El corpúsculo habitable se yergue como una suprema e inconcebible consecuencia madura del discreto auteur Zemeckis cuya trilogía Volver al futuro tornaba gozables los viajes en el tiempo, cuyo ¿Quién engañó a Roger Rabbit? experimentaba tan insólita cuan eróticamente con la coalición dibujo animado-actores corpóreos y cuyo Forrest Gump devolvía la dignidad humana a una criatura entonces considerada subnormal, cualidades fílmicas y humanísticas ahora conjugadas en escenas tan memorables como la del padre Al pretendiendo tomar como imposible confidente de sus fracasos e infidelidades pinches a su hijo prepúber Richard, los frenéticos cambios de mobiliario a través de las décadas, las inconfesables crisis personales en el límite izquierdo del plano inconsolable, el baile con la novedosa aspiradora, la invariable salida de cadáveres por el frontground impasible, las mutantes fiestas por el Día de Gracias que padecerán las diásporas familiares hasta desembocar en una comida de la pareja divorciada amándose ya en vano, o el lamentable pintor retomando su arte en el mismo rincón de la sala donde décadas atrás había desmontado estoicamente su caballete.
El corpúsculo habitable se afirma entonces como un ensayo sobre la memoria y el recuerdo pulverizado, la felicidad y la insoslayable frustración fatal para subsistir, en función de cierto único y consagrado ámbito viviente, puesto que los lugares nos habitan de la misma forma en que nosotros los habitamos, en el efímero ahora y el aquí de cualquier microcosmos encarnado y de toda afirmación vital.

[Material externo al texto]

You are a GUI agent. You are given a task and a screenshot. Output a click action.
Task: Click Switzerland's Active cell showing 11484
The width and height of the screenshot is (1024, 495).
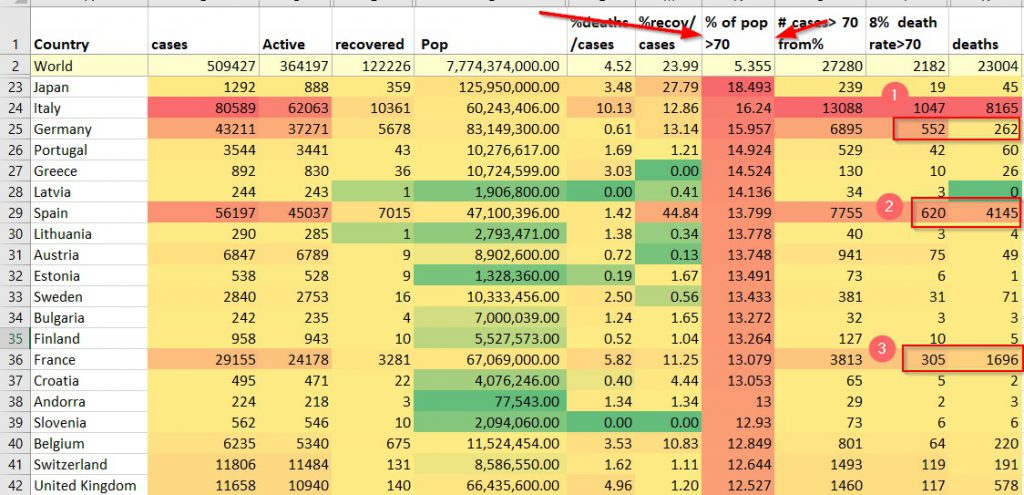pos(294,465)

Y el corpúsculo habitable abandona en el centro vacío de su antigua sala de estar al tierno anciano Richard jamás arrepentido de su vida y evocando comprensivo ante su exesposa alzheimerizada Margaret la cinta azul perdida alguna vez por su adorada hijita que, oh milagro, la vieja sí recuerda proustianamente, con todas las minucias de un conjunto de dichosas sensaciones inolvidables como impregnadas en la piel de su memoria (“Me encantó haber estado aquí”), para que la suave cámara gire en torno de la pareja y por primera vez vuela a través de la ventana fuera de ese ámbito combatiente existencial contra la confiscación de la esperanza.